- **WHAT THE EXERCISE ASKS**
Repeat the records exactly as given. Do not include the pictures.

- **DATA EXTRACTS**
::::::::
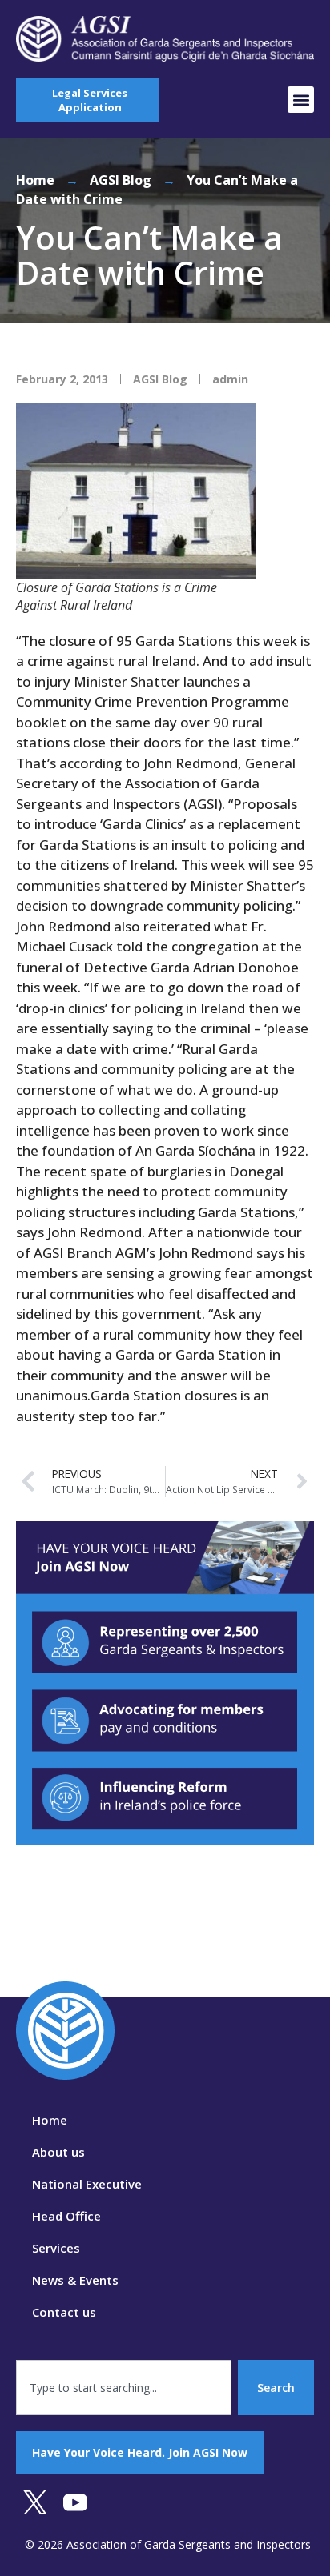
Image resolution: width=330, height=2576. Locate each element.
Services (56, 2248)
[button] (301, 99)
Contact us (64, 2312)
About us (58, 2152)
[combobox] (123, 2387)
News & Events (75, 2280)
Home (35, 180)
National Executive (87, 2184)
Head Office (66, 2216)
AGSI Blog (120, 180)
::::::::
- **EXERCISE ANSWER**
Image resolution: width=330, height=2576. Locate each element.
Services (56, 2248)
[button] (301, 99)
Contact us (64, 2312)
About us (58, 2152)
[combobox] (123, 2387)
News & Events (75, 2280)
Home (35, 180)
National Executive (87, 2184)
Head Office (66, 2216)
AGSI Blog (120, 180)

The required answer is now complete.